I have tried the site you sent to me , Bruce, but on each occasion it is not available as "Site Bandwidth Exceeded" and I cant get to it, thanks anyway,
Peter (Thumb)


----------



## Bruce Carson (Jun 14, 2005)

Peggy747 said:


> I have tried the site you sent to me , Bruce, but on each occasion it is not available as "Site Bandwidth Exceeded" and I cant get to it, thanks anyway,
> Peter (Thumb)


Hi Peter:
You're right, I couldn't get through now.
It'll probably come back online later.
Here's another picture.
It's smaller and not nearly as clear as the first, but it does given an idea of the look of the ship.

http://tinyurl.com/c3tpm

Bruce C,


----------



## KenLin39 (Apr 30, 2005)

Hi, a mention in this site too.
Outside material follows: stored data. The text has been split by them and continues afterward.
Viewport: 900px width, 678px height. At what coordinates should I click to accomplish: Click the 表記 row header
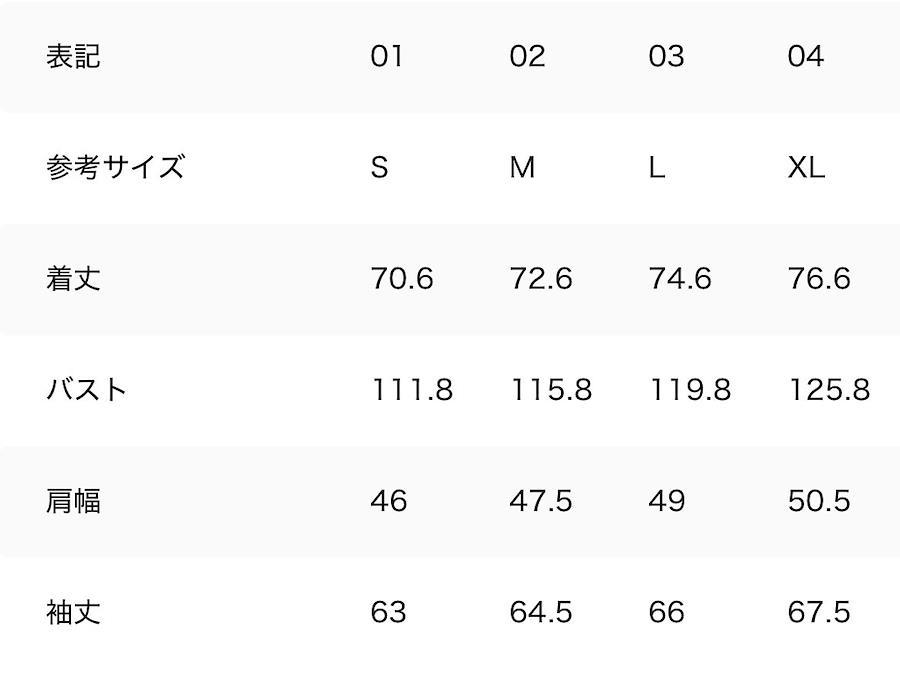(73, 56)

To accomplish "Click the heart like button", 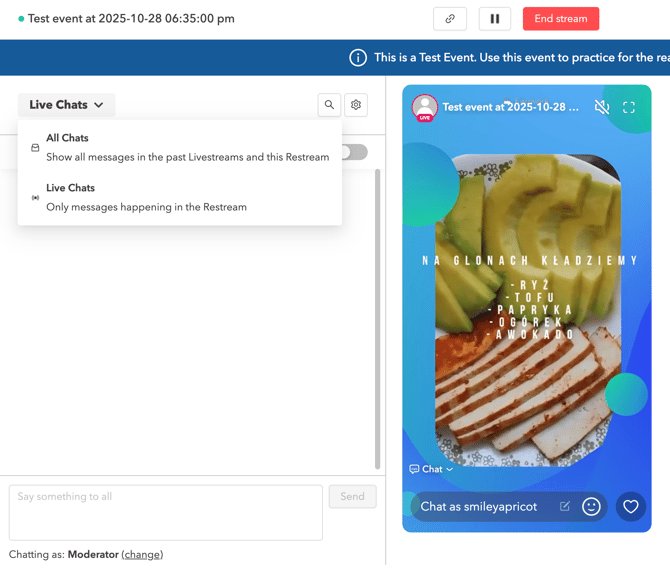I will tap(630, 507).
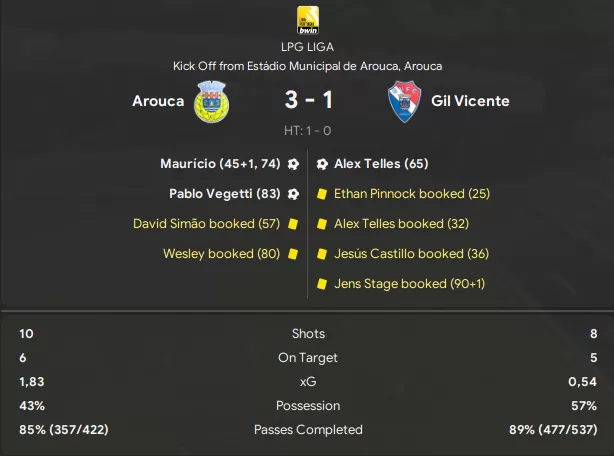614x456 pixels.
Task: Click the yellow card icon for Ethan Pinnock
Action: (x=322, y=194)
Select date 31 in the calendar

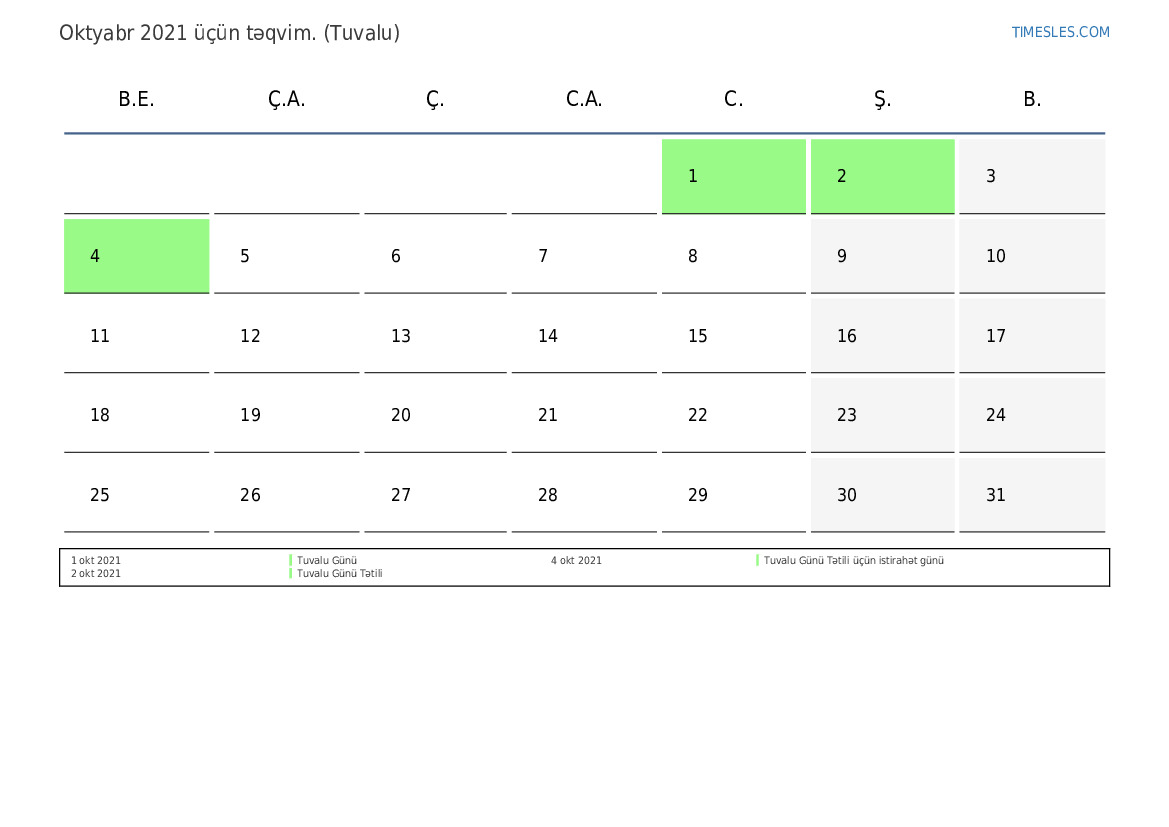pyautogui.click(x=1031, y=495)
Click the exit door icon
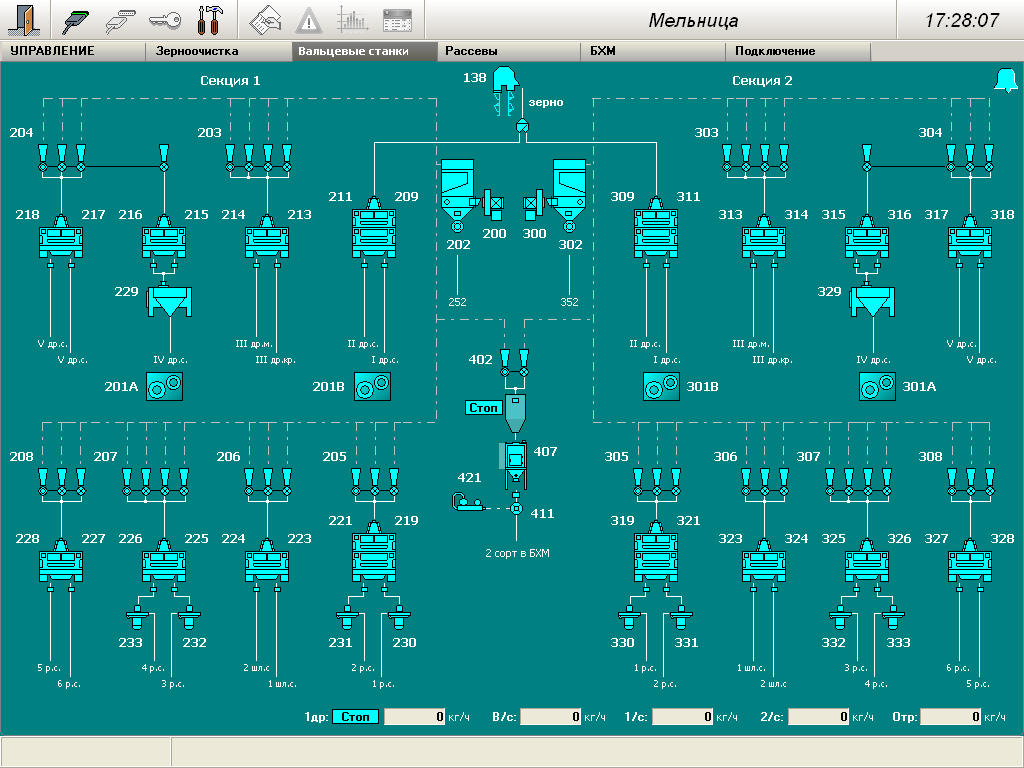The image size is (1024, 768). tap(23, 19)
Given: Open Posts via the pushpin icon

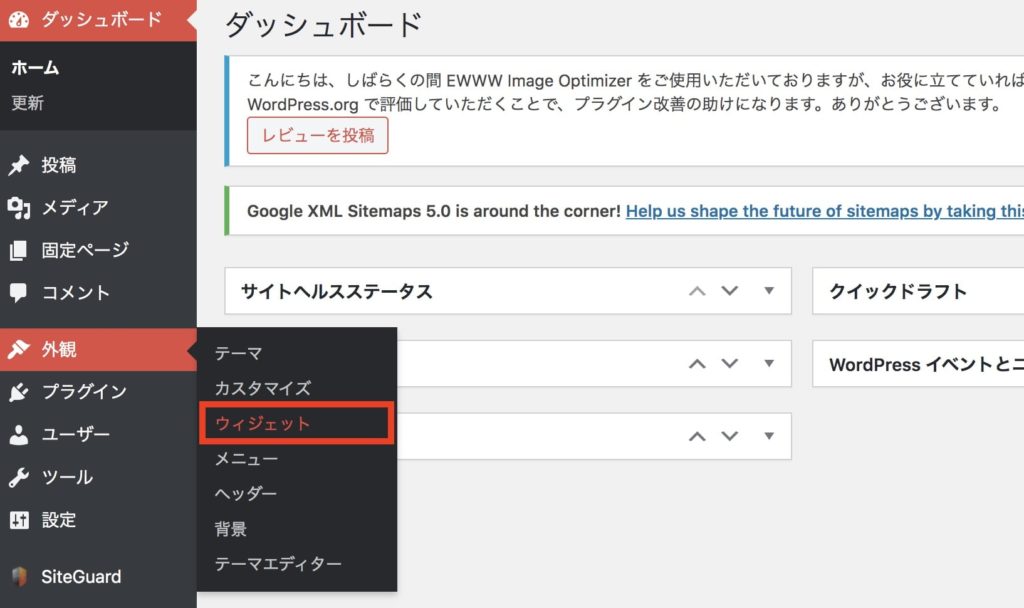Looking at the screenshot, I should click(x=18, y=165).
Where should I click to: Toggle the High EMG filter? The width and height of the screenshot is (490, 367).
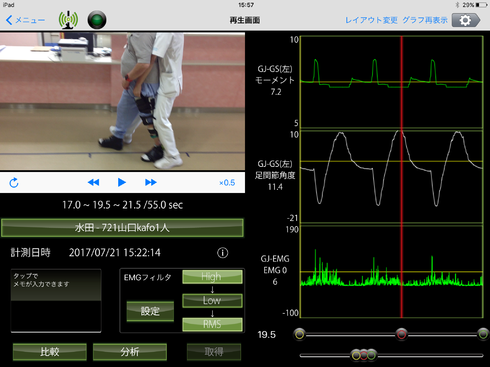click(212, 277)
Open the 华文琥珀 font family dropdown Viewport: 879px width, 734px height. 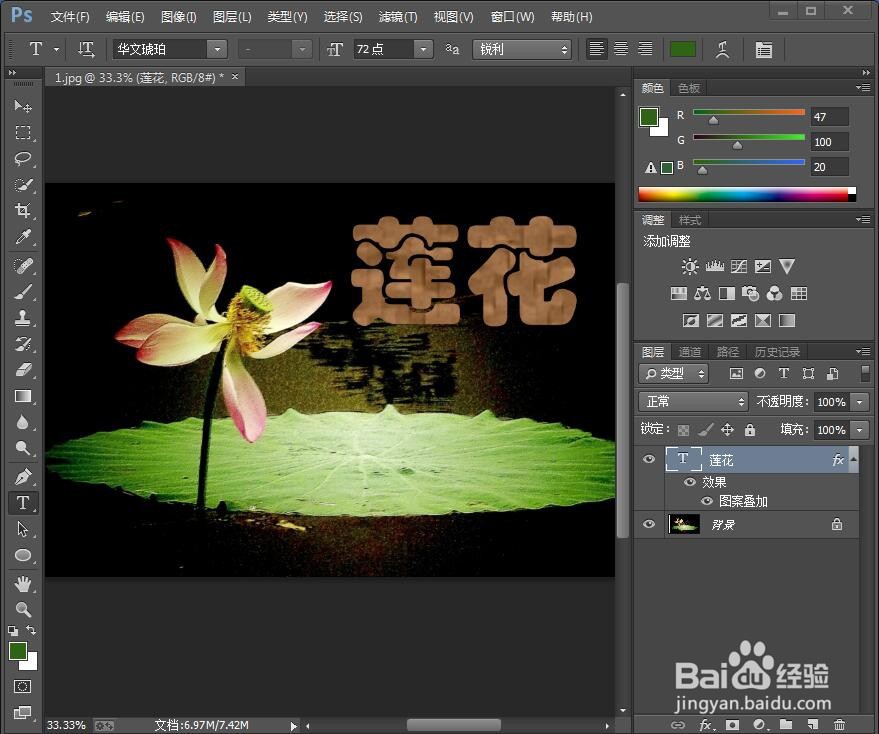click(217, 49)
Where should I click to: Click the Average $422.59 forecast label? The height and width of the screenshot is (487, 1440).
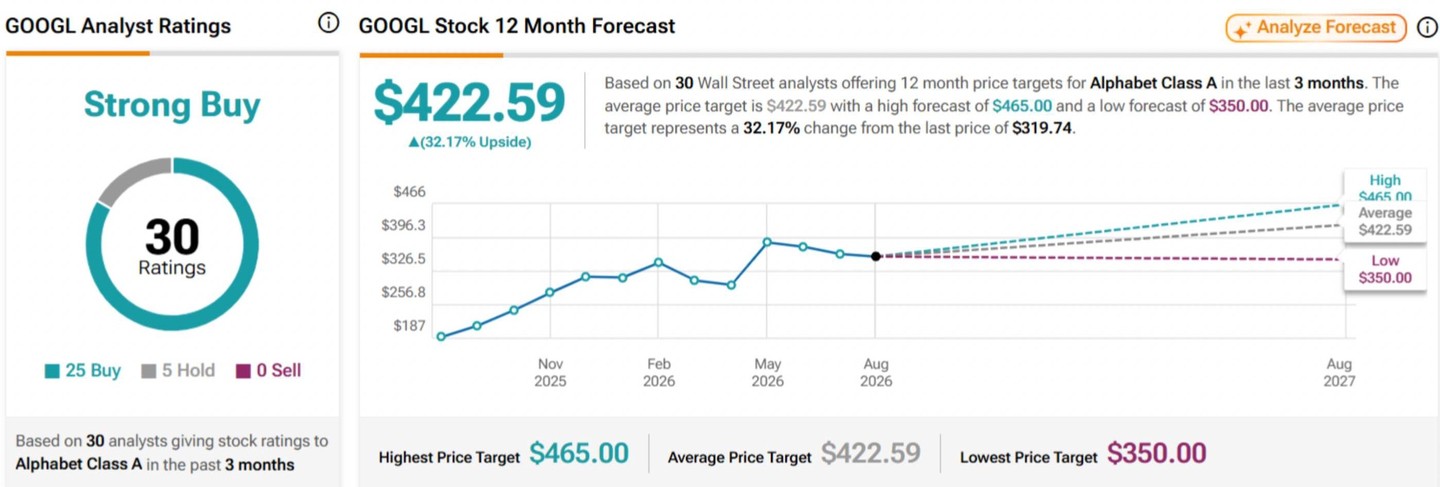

Ken.
http://www.newzealandshipping.co.nz/History/Photos/Index.htm


----------



## Peggy747 (Jul 24, 2005)

*ss"OTARAMA"*

Out of interest for those of you who have kindly taken an interest in my enquiries, I have scanned and posted the last few entries of My fathers discharge book which shows He ended up as Bosun on that ship, He was on Her for 4 years and its interesting to note that a round voyage was often 7 months.
Cheers Peter (Thumb)


----------



## jutland121 (Oct 6, 2011)

Hi my grandfather was a wireless operator and he may well have sailed on her before or during her name being changed, i have a photo of here i will capture and send in due course,
geo


----------